The former major league first baseman and current ESPN analyst told The Michael Kay Show on Thursday that it’s still too early to judge the slumping Bird, who’s hitting a scant .191 this season.
“I’ve always thought that in a normal season when a guy starts in April, you need to give him 100, maybe even 150 at-bats to really see where he is. Birdy’s not even there yet,” Teixeira said. “So, he’s proven that he’s got talent. We think he’s healthy, the way he’s moving around. So based on that, he’s got 89 at-bats, give him some more weeks… This guy is so important to the Yankees because, let’s be honest, him at his best is better than Neil Walker or Tyler Austin at his best.
“So, unless the Yankees make some huge trade at the deadline for a first baseman — which they’re not going to do — Birdy is the best option for a September, October run for the Yankees and they need to get him going.”
Bird, who missed all of April and nearly all of May while recovering from right ankle surgery, has struggled to find consistency at the plate. The 25-year-old’s three home runs and six RBI since May 26 are indicative of that, as is his measly .690 OPS and 33-percent strikeout rate.
“I think he’s healthy,’’ Yankees’ manager Aaron Boone recently told the New York Post. “The injury is fixed. The biggest thing is he had surgery and just like a guy has arm surgery and you’re fine and good to go, I think there are still things to work through.
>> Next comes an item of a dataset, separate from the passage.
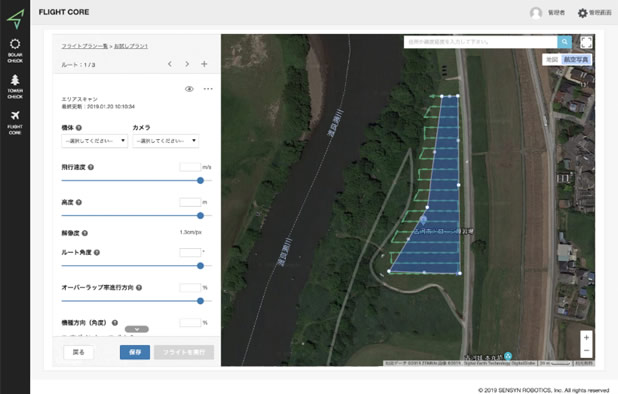Image resolution: width=618 pixels, height=394 pixels.
Task: Click the user avatar icon
Action: (x=536, y=13)
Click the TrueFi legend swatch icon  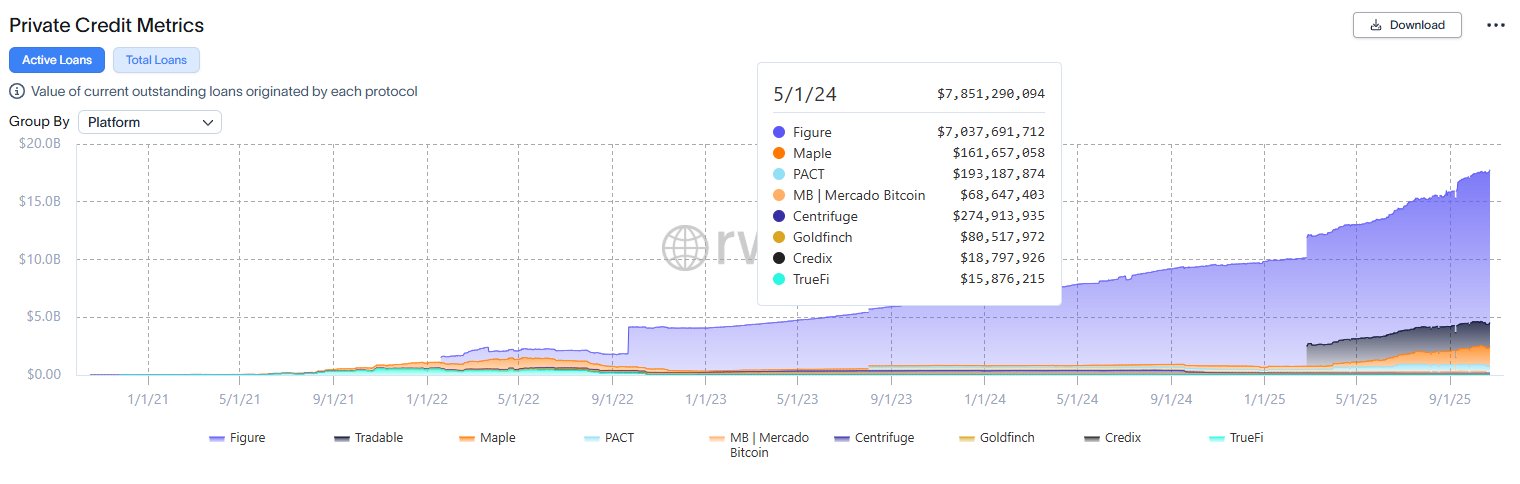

I think that’s fair and I think he probably is, in a way, working through and building that stamina, if you will, that allows you to repeat things and get back to the hitter we know he is.
“Even though he hasn’t impacted the ball yet like we know he can… I still feel there are signs that would suggest he’s close enough… Hopefully as he builds up his strength and stamina, it starts to turn into more impactful swings on a nightly basis.”
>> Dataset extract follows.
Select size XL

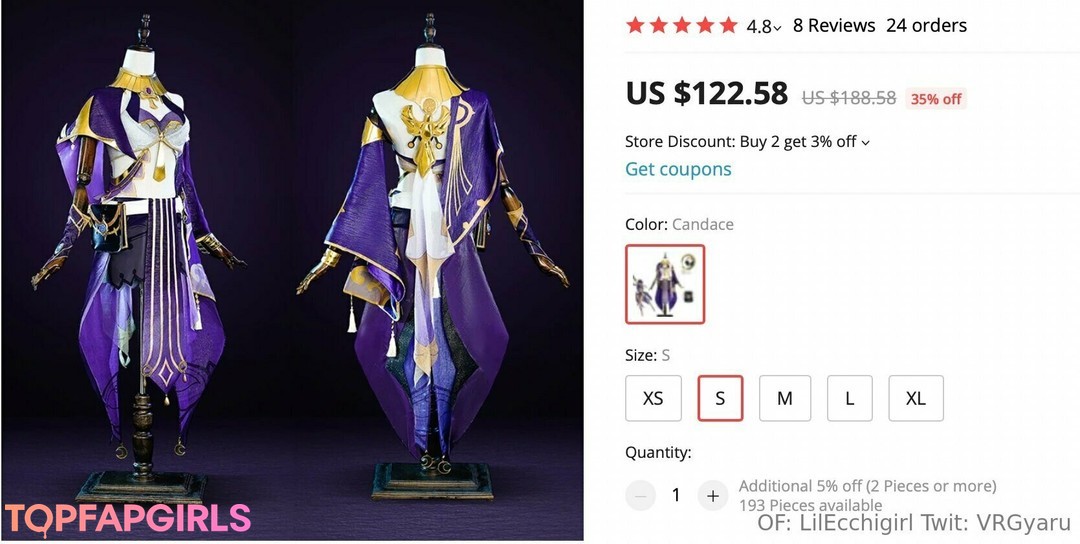[915, 398]
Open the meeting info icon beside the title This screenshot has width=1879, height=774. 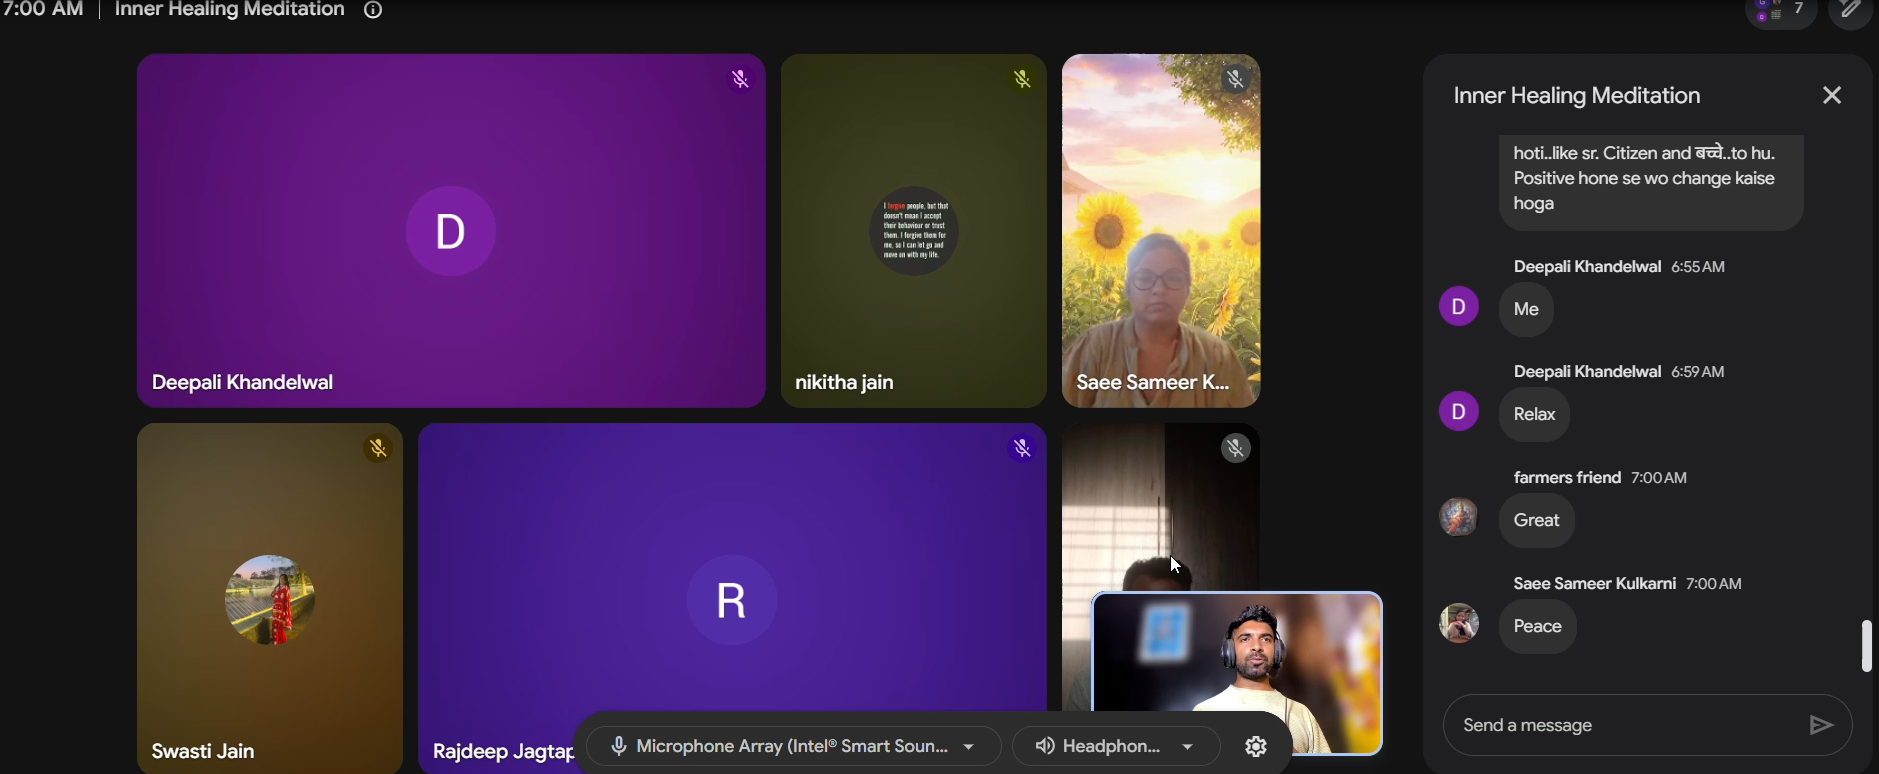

Teixeira believes it’s a challenge for Bird to rediscover himself when his teammates are so far ahead in their season progression.
“I’m seeing a guy who’s in-between pitches right now. And that’s what happens when you’re hurt for two months to start the season,” Teixeira told The Michael Kay Show. “You’re trying to play catch-up. You look up at the scoreboard right now and your numbers aren’t even close to where you want them to be… And you start pressing. So, he’s absolutely pressing, he’s in-between on some pitches.”
Bird might not have a chance to break out this weekend either, based on the Yankees’ upcoming series. The Boston Red Sox plan to start three left-handers — Eduardo Rodriguez, Chris Sale, and David Price — in the Bronx, which means Bird could be on the bench for one or two games.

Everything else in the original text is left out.